As I had mentioned, other formats are capable of this too
> What we gained: Native parsing in JavaScript
If they mean JSON, then, JSON was made from the syntax of JavaScript, although before JSON.parse was added into standard JavaScript they might have used eval and caused many kind of problems with that. Also, if you are using JavaScript then the data model is what JavaScript does, although that is a bit messy. Although JavaScript now has a integer type, it did not have at the time that JSON was made up, so JSON cannot use the integer type.
> I am tired of lobotomized formats like JSON being treated as the default, as the modern choice, as the obviously correct solution. They are none of these things.
I agree and I do not like JSON either, but usually XML is not good either. I would use ASN.1 (although some things do not need structured data at all, in which case ASN.1 is not necessary either).
(Also, XML, JSON, and ASN.1 are all often badly used; even if a format is better does not mean that the schema for the specific application will be good; it can also be badly designed, and in my experience it often is.)
I'm just not convinced by this article.
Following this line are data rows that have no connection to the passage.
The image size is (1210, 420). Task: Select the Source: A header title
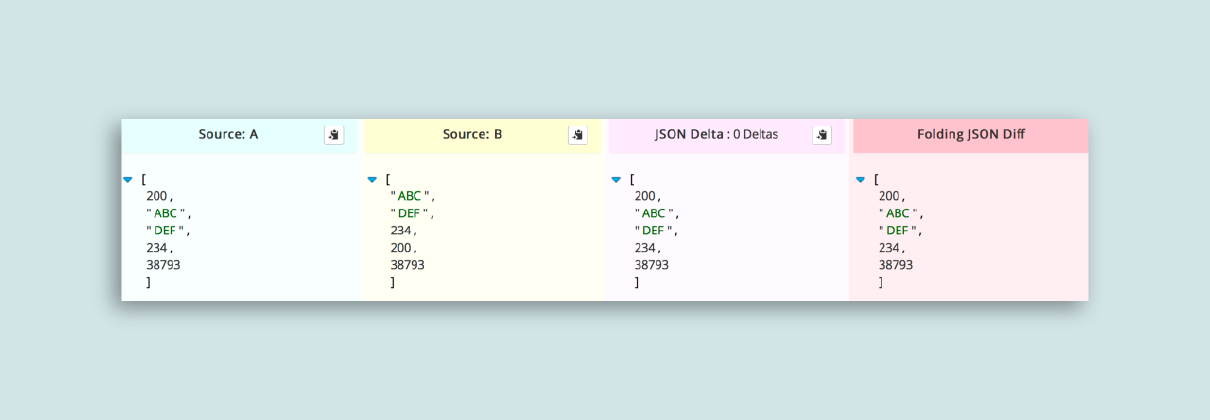pyautogui.click(x=228, y=134)
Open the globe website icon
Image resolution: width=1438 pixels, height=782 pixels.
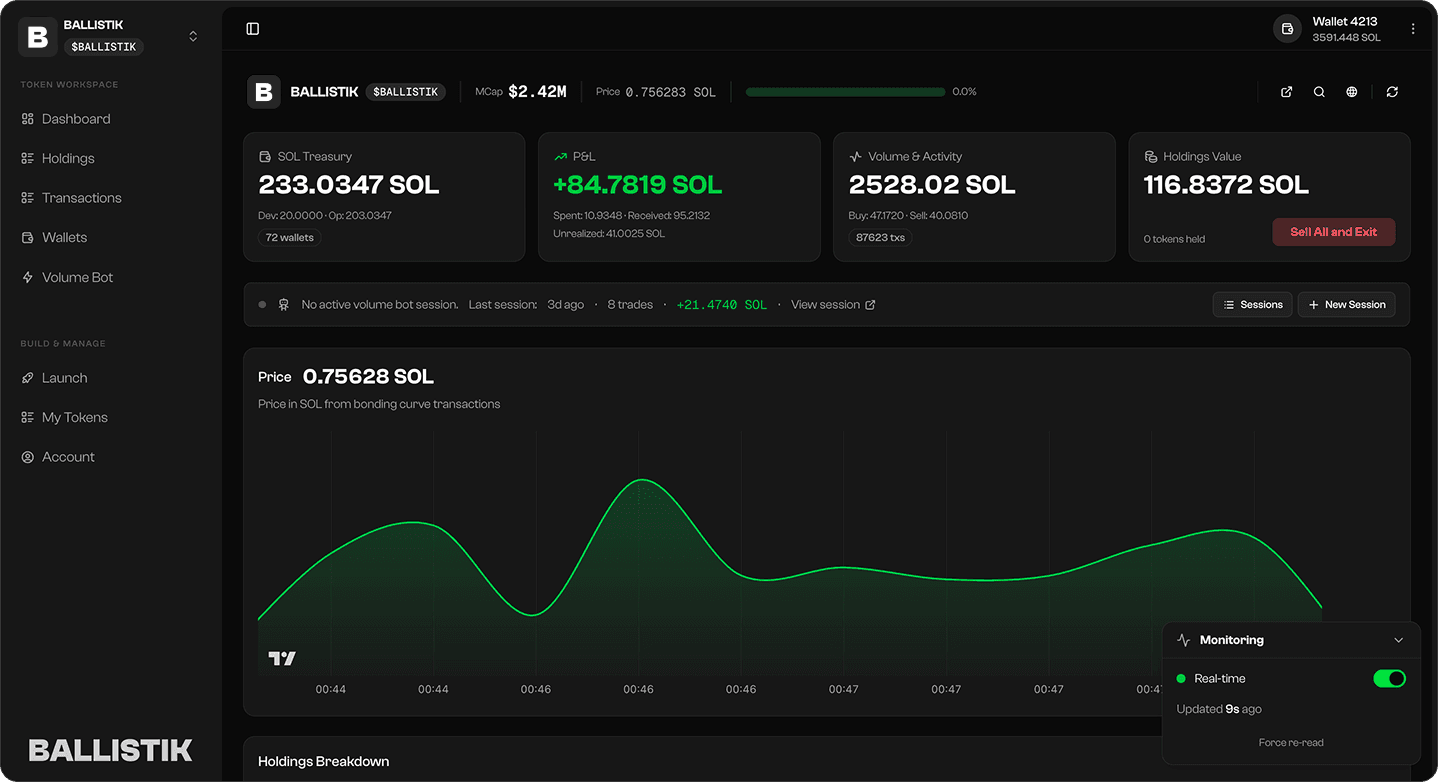(x=1352, y=92)
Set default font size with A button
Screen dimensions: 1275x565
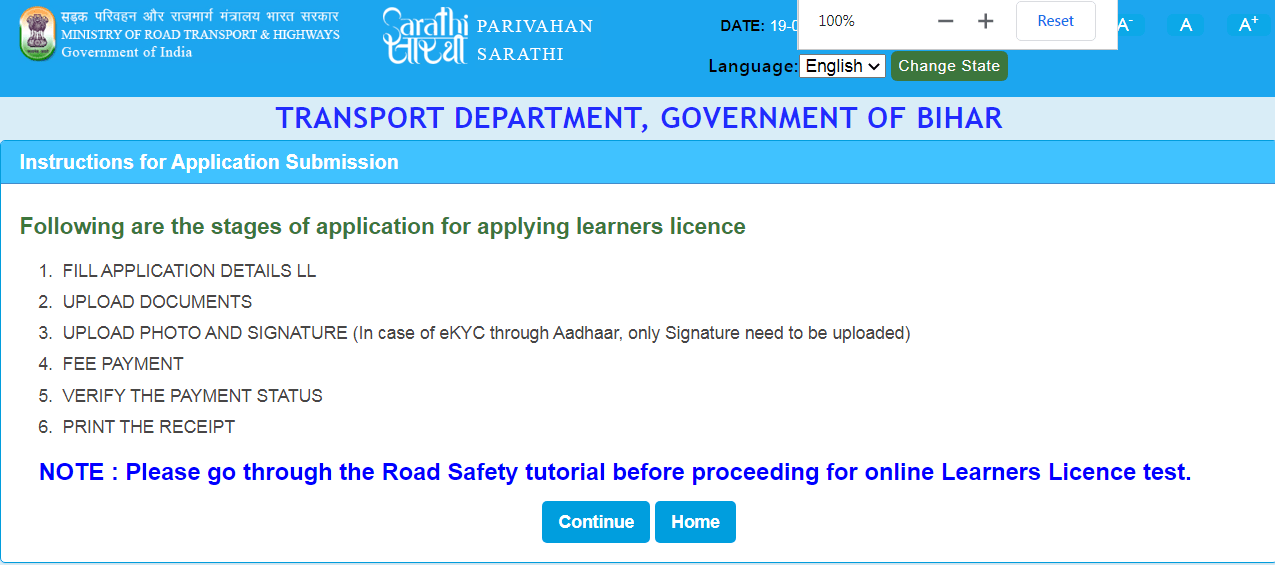pos(1186,25)
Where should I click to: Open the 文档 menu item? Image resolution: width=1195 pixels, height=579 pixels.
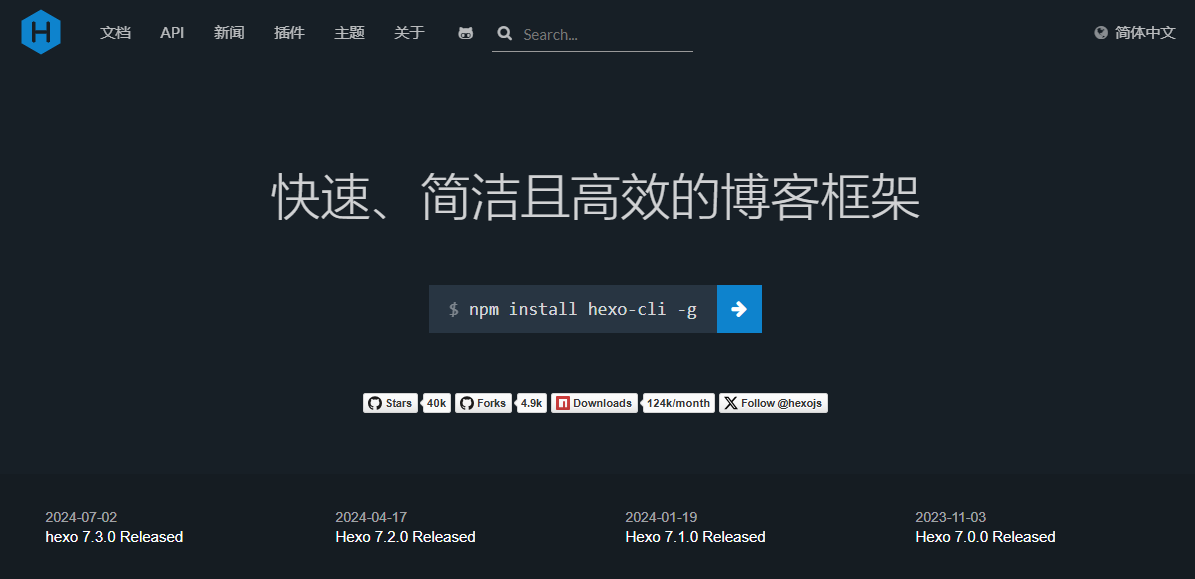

XSLT was a great technology in its time, but these days if you need to transform data into markup, modern templating engines are just way easier to use. I've said it before on HN: Being able to transform data into markup natively in the browser with a declarative language is still a neat idea. I enjoy thinking about an 'alternate future' where the web evolved in this direction instead.
Is there anything new on this topic that has never been said before in 1000 other articles posted here?
I didn't see any.
What's new is that they WANT to revert to the horror of XML. :-P
XML was abandoned because we realized bandwidth costs money and while it was too late to do anything about how verbose HTML is, we didn't have to repeat the mistake with our data transfer protocols.
Even with zipped payloads, it's just way unnecessarily chatty without being more readable.
That doesn't match my memory, though its been a while now!
I remember the arguments largely revolving around verbosity and the prevalence of JSON use in browsers.
That doesn't mean bandwidth wasn't a consideration, but I mostly remember hearing devs complain about how verbose or difficult to work with XML was.
Your memory is correct. Once compression was applied, the size on the wire was mostly a wash. Parsing costs were often greater but that's at the endpoints.
But one of those endpoints is a client on a mobile phone, which when we started with Internet on mobile devices wasn't a particularly powerful CPU architecture.
OK, but XML is a pretty solid format for a lot of other stuff that doesn't necessarily need network transmission.
This is true, but if other formats work for those purposes and also network transmission, they'll start to edge out the alternative of supporting two different protocols in your stack.
if bandwidth was a concern, JSON was a poor solution. XML compresses nicely and efficiently. Yes it can be verbose to the human eyes, but I don't know if bandwidth is the reason it's not used more often.
JSON absolutely isn't perfect, but it's a spec that you can explain in ~5 minutes, mirrors common PL syntax for Dict/Array, and is pretty much superior to XML in every way.
Sure, but the argument is bandwidth which is what I’m comparing them to solutions to each other against.
The article addresses this.
Is XML Turing-complete yet? I need something to run Doom on.
For machine to machine communication use Protobuf, not JSON.